Brussels is moving to soften one of Europe’s toughest climate tools just as manufacturers warn that high energy prices and carbon costs are squeezing production. The European Commission proposed giving industry more free emissions permits over the next few years, a change that could cut compliance costs by about 4 billion euros between 2026 and 2030 and keep free allocation covering roughly 75% of industrial emissions on average.

The shift goes to the heart of Europe’s climate-competitiveness dilemma. The EU Emissions Trading System, launched in 2005 and now in its fourth phase from 2021 to 2030, is designed to make polluters pay for carbon. But heavy industry, especially steel, chemicals and other energy-intensive sectors, has argued that the system can become too expensive when Europe is facing slower growth, high power prices and competition from regions with looser climate rules. The new benchmark changes are meant to ease that pressure without abandoning the bloc’s long-term emissions targets.

AI-generated illustration
AI-generated illustration

Free allocation remains the key pressure valve in the system. The Commission says it is based on benchmarks that reflect the average emissions intensity of the 10% most efficient installations in each sector, with 54 benchmarks in total, including 52 product benchmarks and two fallback approaches for heat and fuel. Manufacturing industry has primarily received free allocation since 2013, and the Commission says the benchmarks are periodically updated to reflect technological progress. The latest proposal would alter how indirect emissions from electricity use are treated in some benchmarks, a change that matters particularly for products whose power demand raises their apparent carbon intensity.

Data visualization chart
Data Visualisation

The timing also shows how tightly climate policy is being tied to industrial policy. Ursula von der Leyen said on April 13 that the Commission would shortly consult member states on updated ETS benchmarks and would present a full ETS review in July. The consultation on draft benchmark values opened on May 11 and is due to close on June 8, with the values expected to be adopted in the second half of June and free allowances available from the second half of July. The Commission plans to adopt the benchmarks by the end of June and unveil a broader review of the trading system in July.

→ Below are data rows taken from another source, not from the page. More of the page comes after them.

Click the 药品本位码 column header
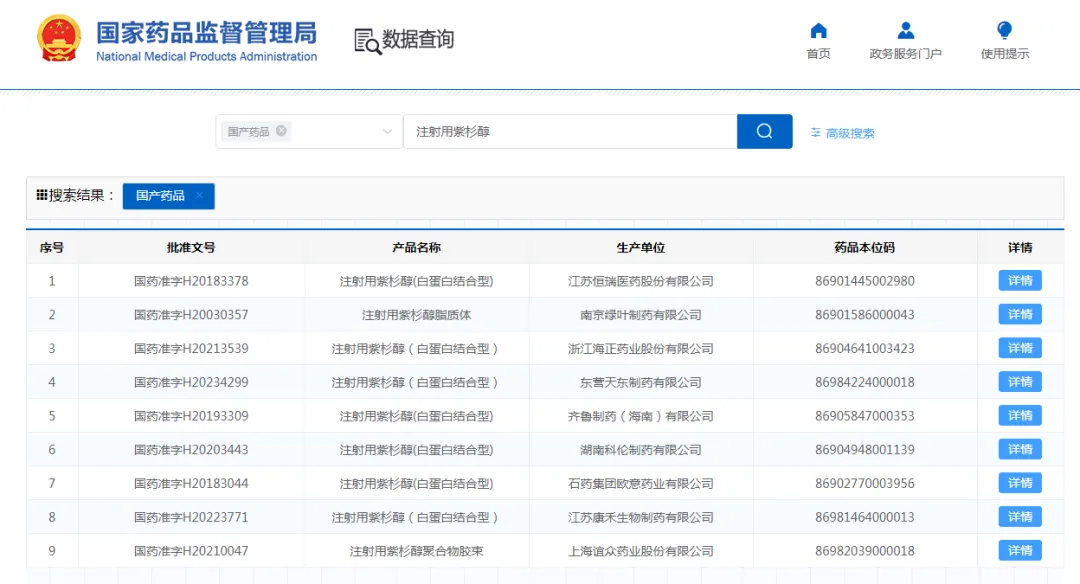Screen dimensions: 1080x584 coord(864,247)
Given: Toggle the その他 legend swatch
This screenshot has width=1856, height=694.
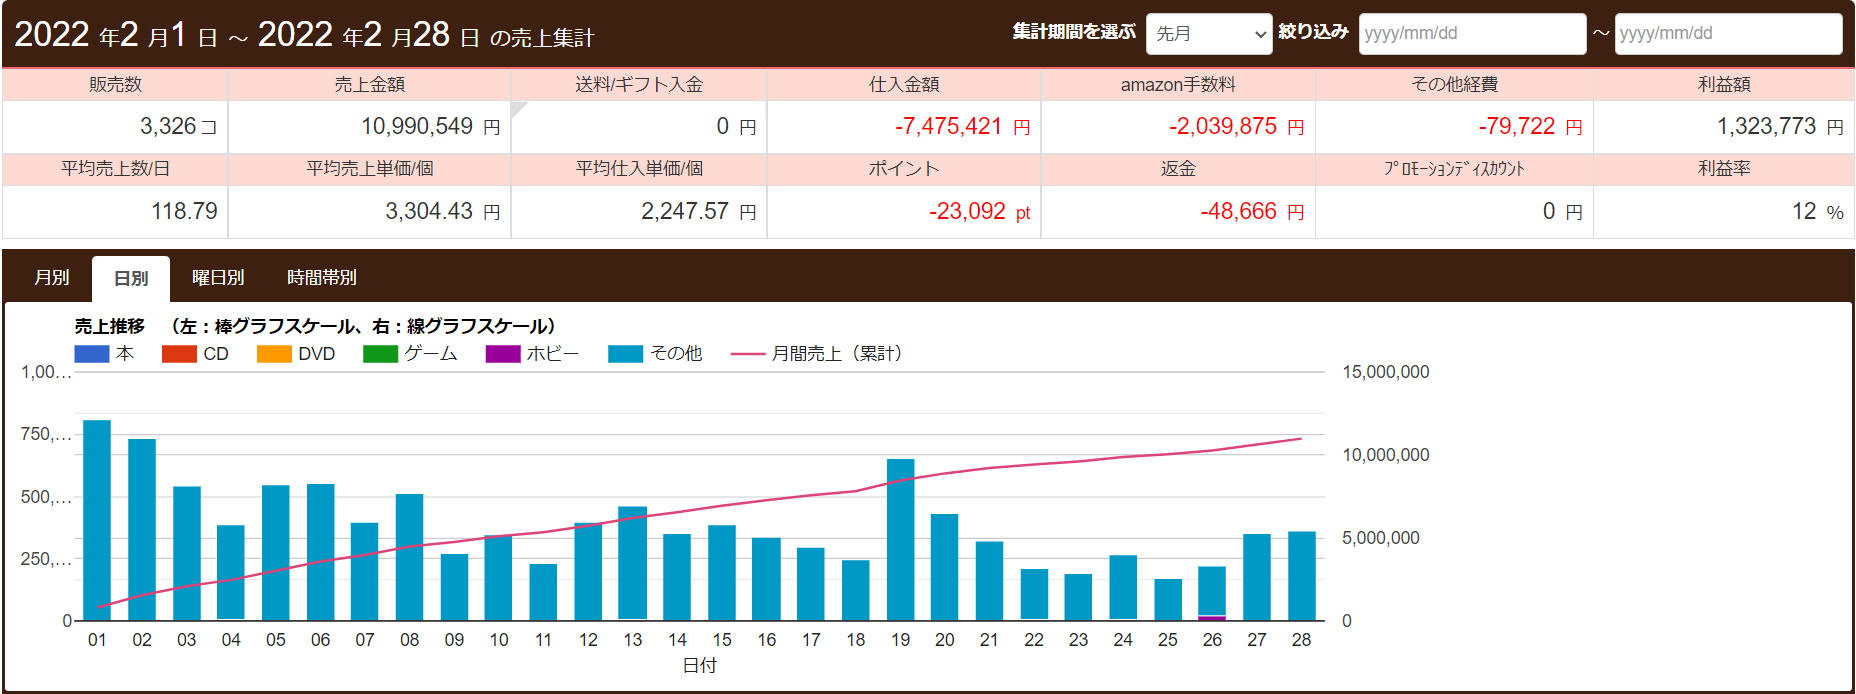Looking at the screenshot, I should click(x=625, y=354).
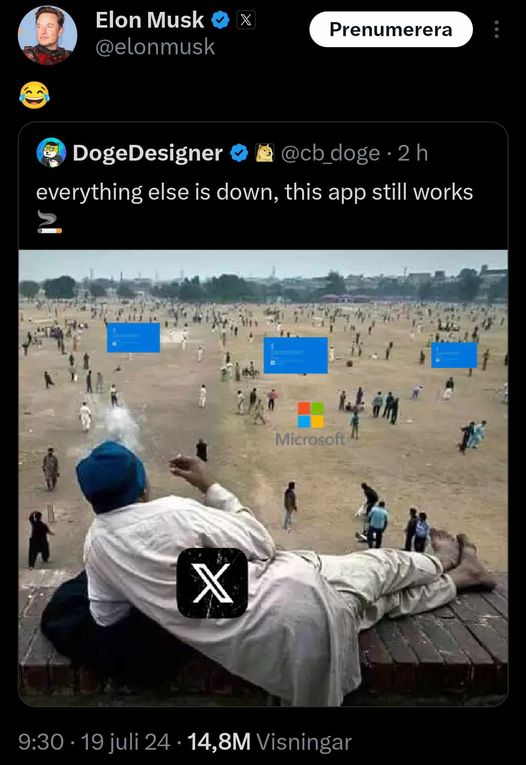Screen dimensions: 526x765
Task: Open the three-dot more options menu
Action: [496, 29]
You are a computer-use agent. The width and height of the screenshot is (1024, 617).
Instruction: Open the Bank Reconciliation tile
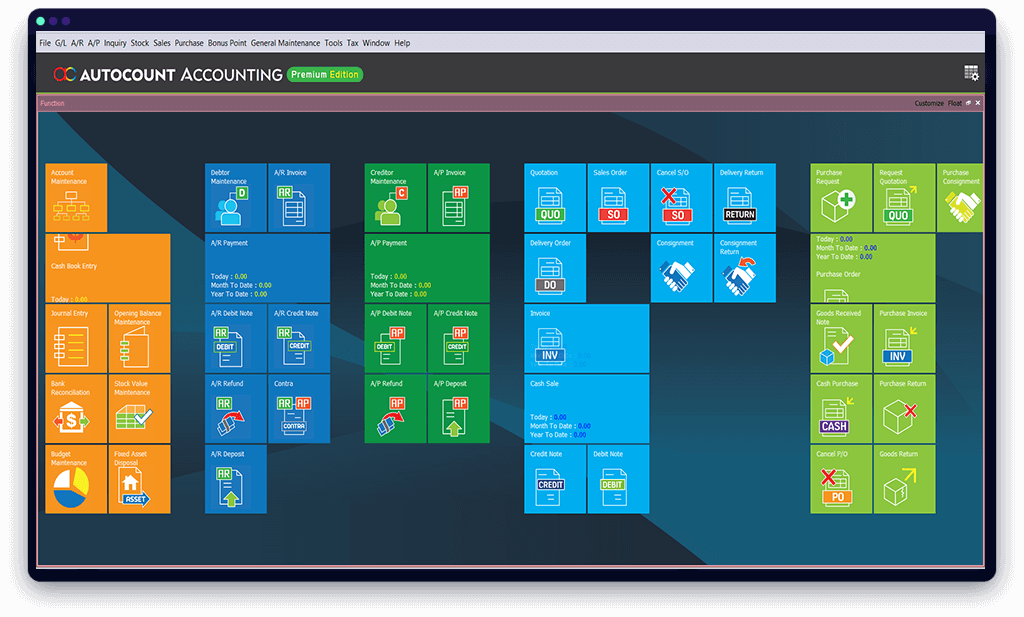point(76,408)
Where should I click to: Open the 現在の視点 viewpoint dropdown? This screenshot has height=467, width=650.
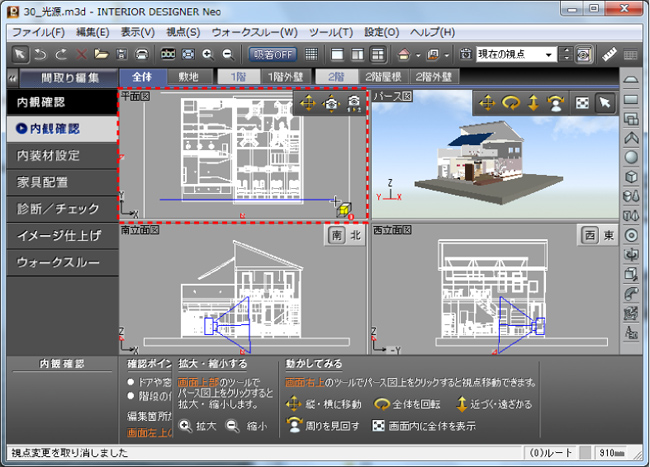[x=549, y=53]
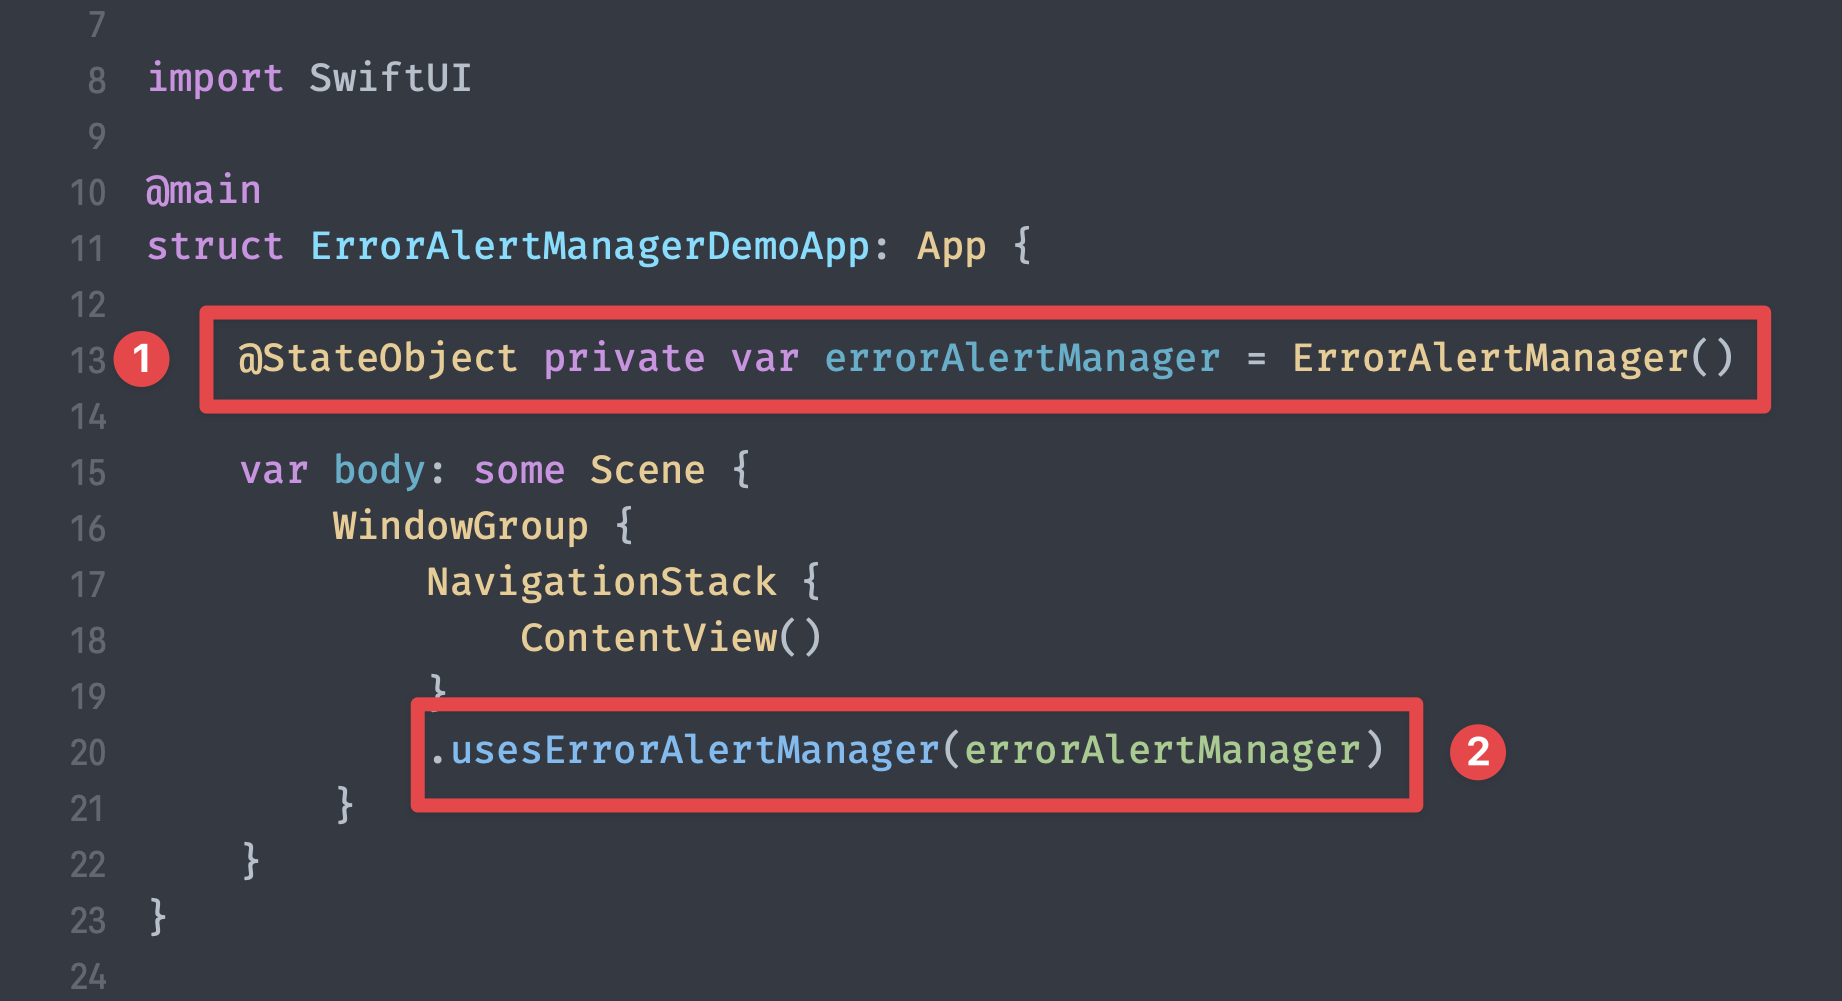Click line number 20 in the gutter
The width and height of the screenshot is (1842, 1001).
(88, 752)
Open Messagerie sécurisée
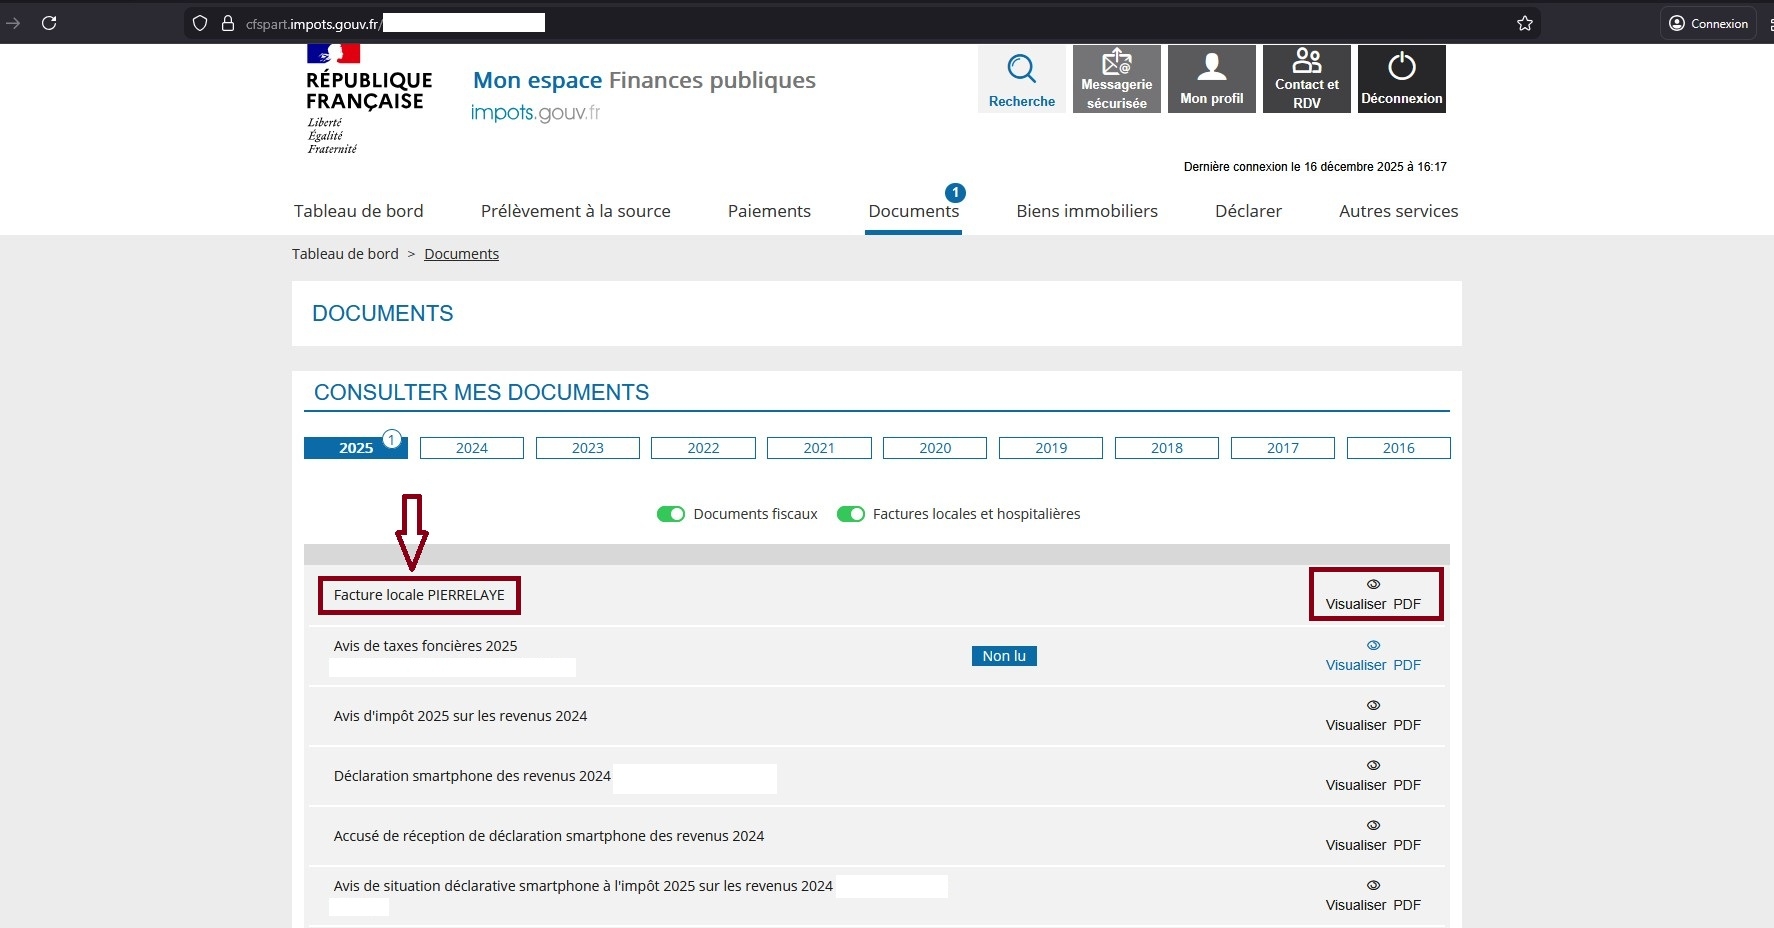The height and width of the screenshot is (928, 1774). [1116, 79]
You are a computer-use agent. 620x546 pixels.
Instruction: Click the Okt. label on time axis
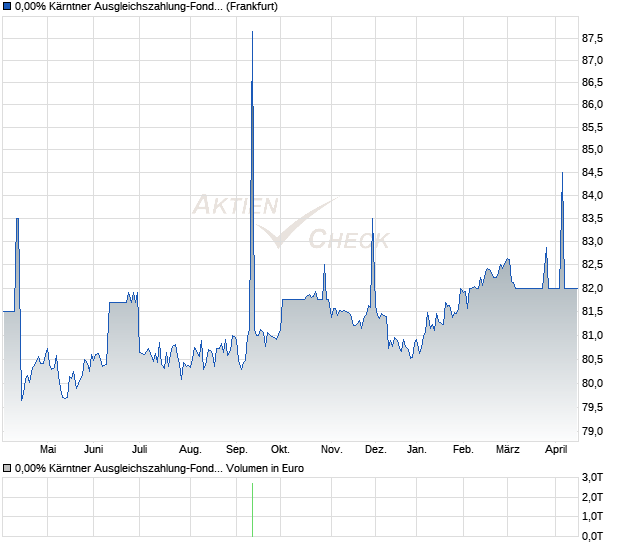pos(281,449)
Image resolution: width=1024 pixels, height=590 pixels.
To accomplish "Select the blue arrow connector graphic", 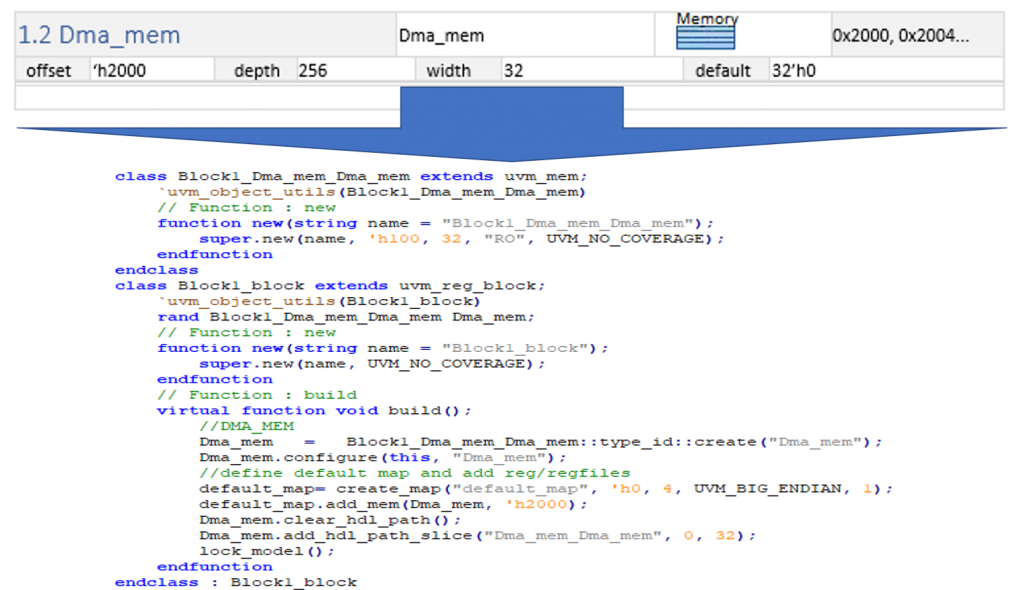I will pos(512,110).
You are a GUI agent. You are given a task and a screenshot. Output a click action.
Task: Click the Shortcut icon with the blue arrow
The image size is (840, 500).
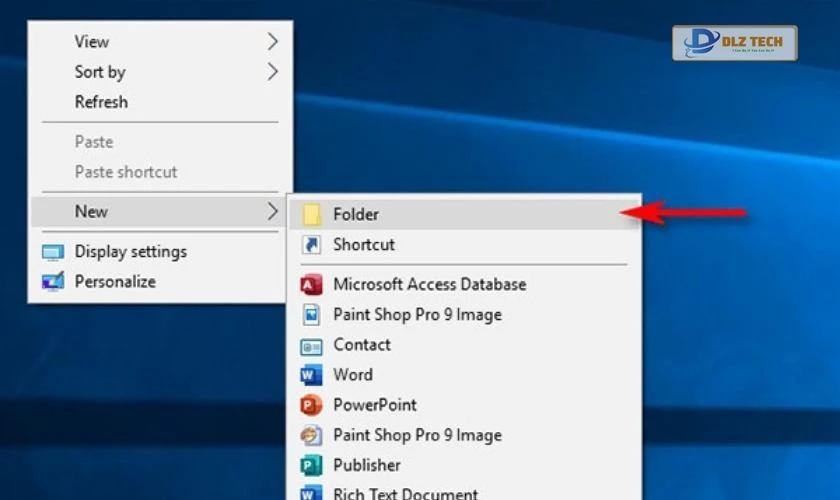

The stakes are high because the EU ETS has already done what Brussels once promised: by the end of 2024, emissions from electricity and heat generation and industrial manufacturing were down 50% from 2005 levels, while the system had raised more than 245 billion euros, including nearly 39 billion euros in 2024 alone. Yet the EU is also phasing out free allocation from 2026 in sectors covered by the Carbon Border Adjustment Mechanism, including cement, aluminum, fertilizers, hydrogen, iron and steel. That makes the benchmark update less a technical tweak than a test of whether Europe can stay green without driving production elsewhere.